• [PROBLEM STATEMENT]:
Rewrite the rows as a JSON list of strings, one string per line and no blank lines, starting with the line that contains "You are a GUI" and going on through the last line of the rows. Leave the pictures out.

Item-finding rows
+++++
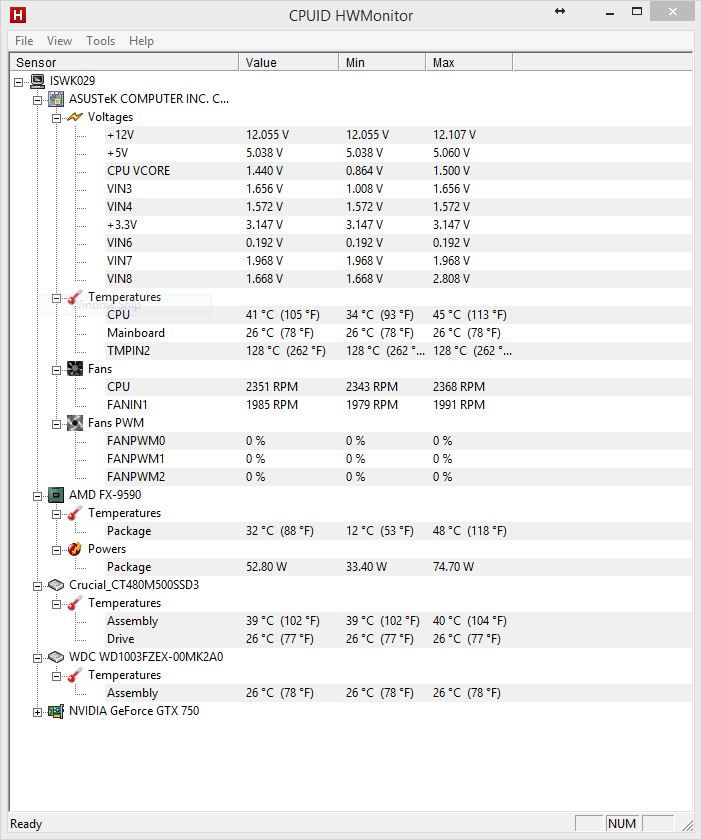Click the NVIDIA GeForce GTX 750 card icon
This screenshot has height=840, width=702.
56,711
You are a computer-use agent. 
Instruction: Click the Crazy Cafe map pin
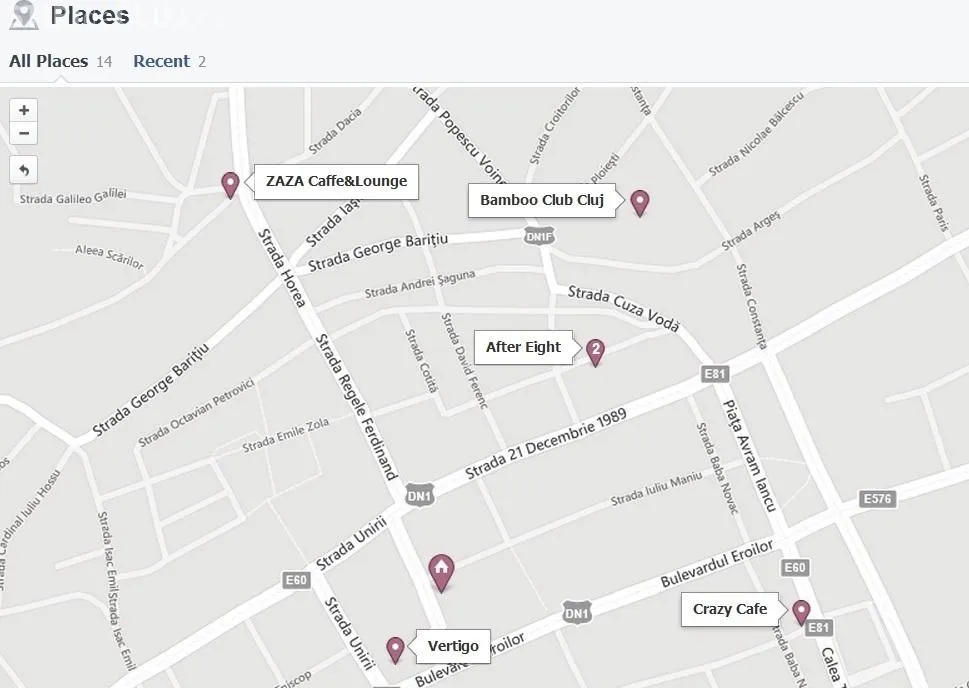801,612
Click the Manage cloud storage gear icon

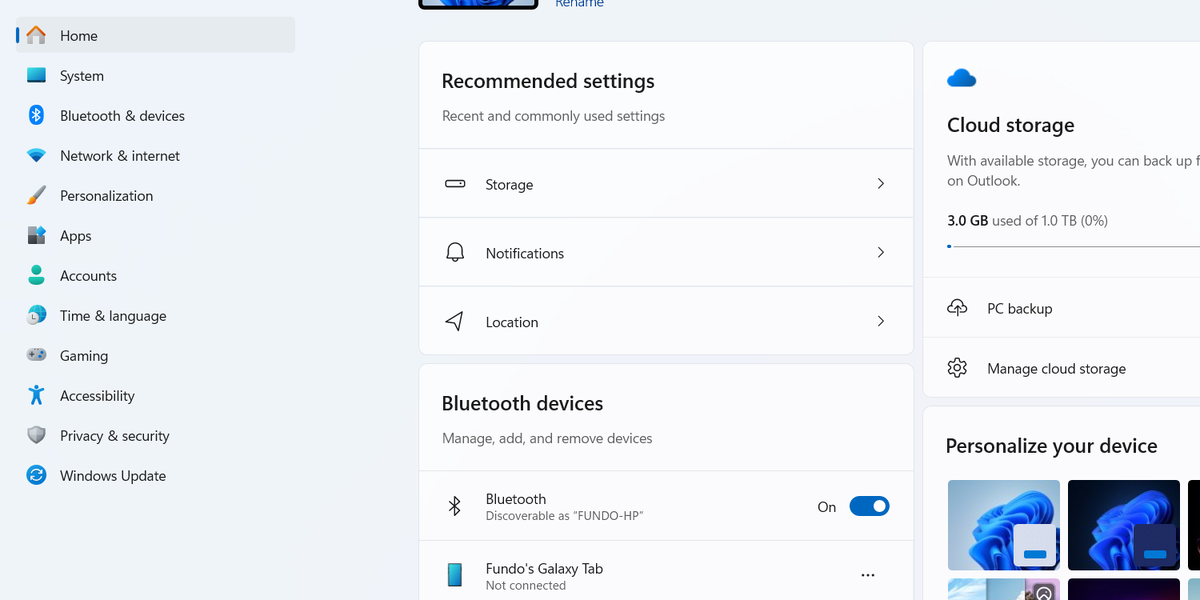tap(957, 368)
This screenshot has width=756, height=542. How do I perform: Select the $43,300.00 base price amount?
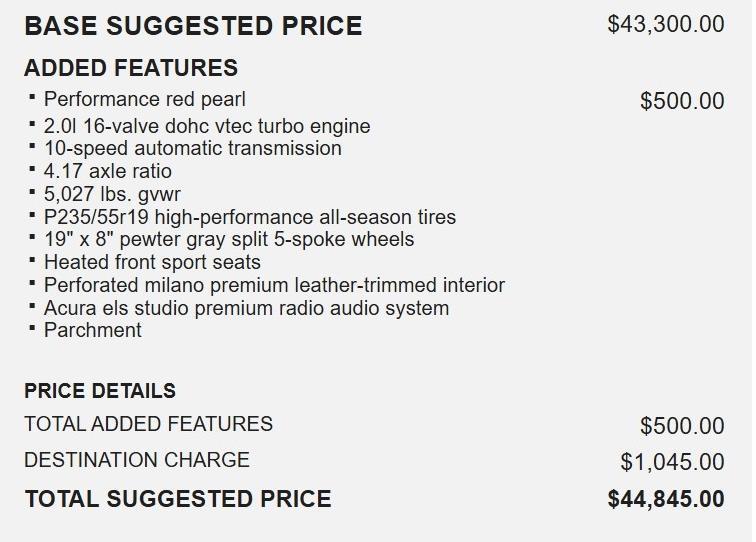665,24
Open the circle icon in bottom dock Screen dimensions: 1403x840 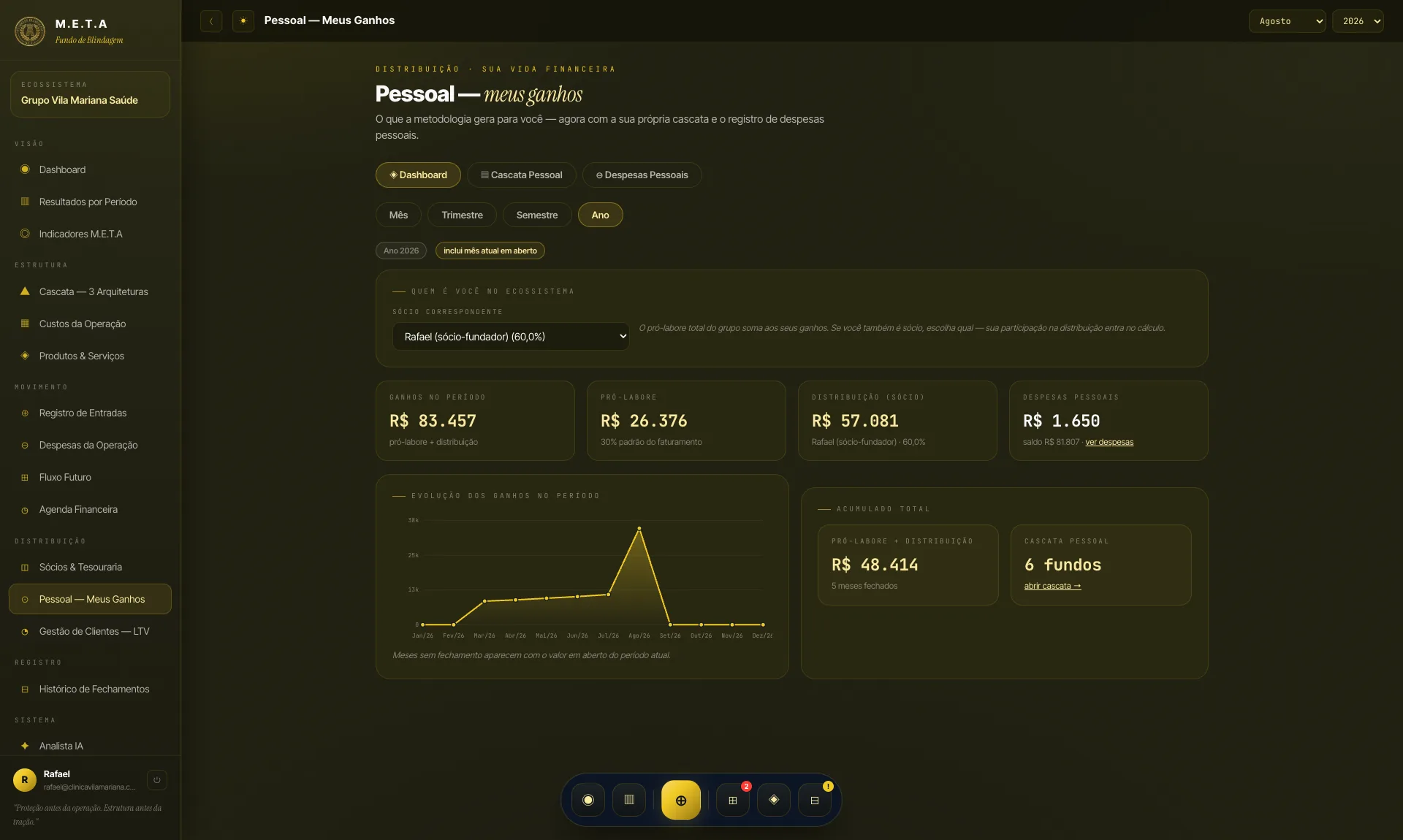tap(588, 801)
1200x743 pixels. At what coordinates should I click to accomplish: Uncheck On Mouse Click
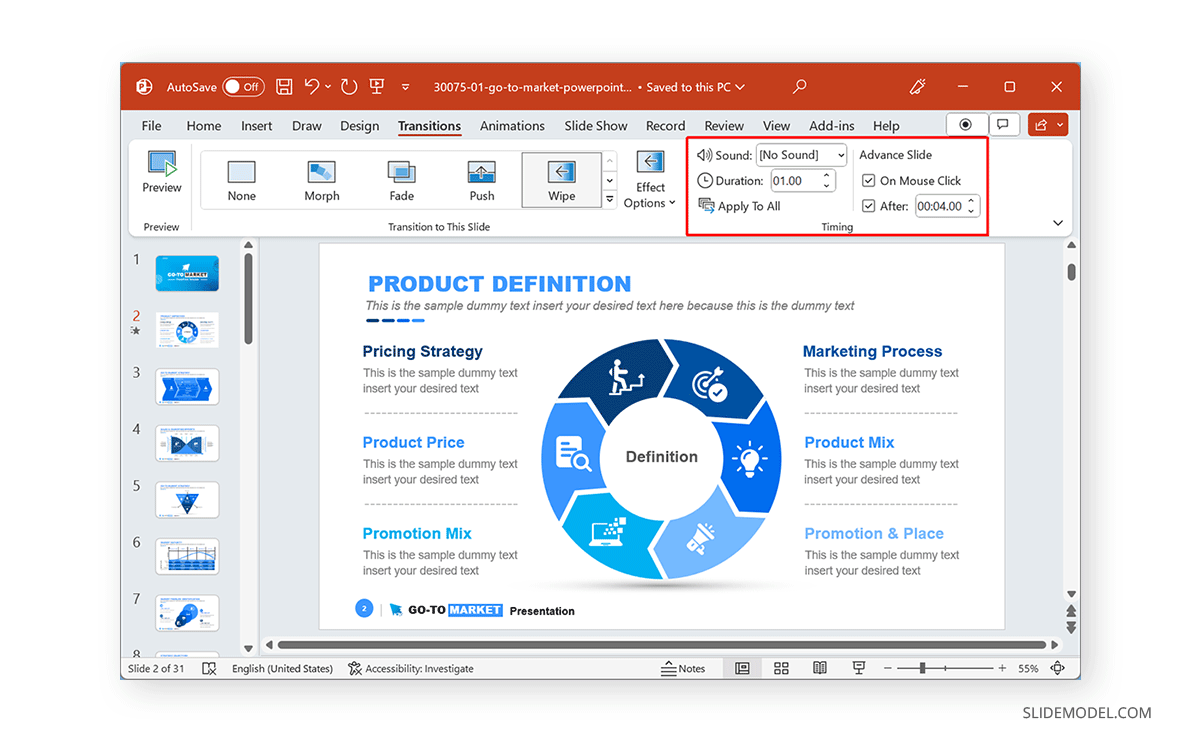pyautogui.click(x=869, y=180)
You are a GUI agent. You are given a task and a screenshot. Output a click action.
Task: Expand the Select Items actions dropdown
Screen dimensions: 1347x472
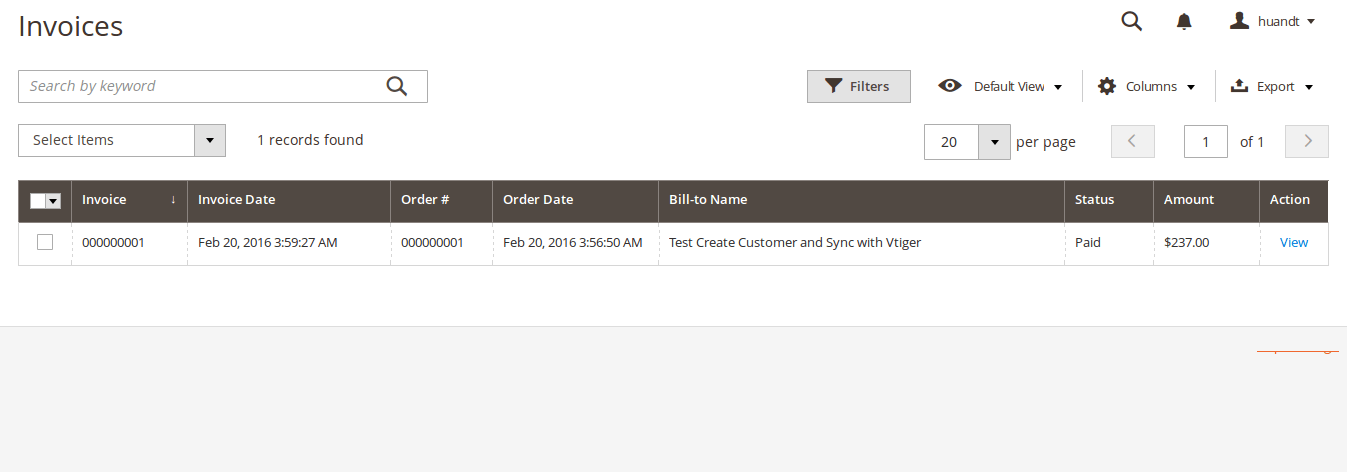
+++++
• [RESULT OF THE EXERCISE]:
[
  "You are a GUI agent. You are given a task and a screenshot. Output a click action.",
  "Task: Expand the Select Items actions dropdown",
  "Screen dimensions: 1347x472"
]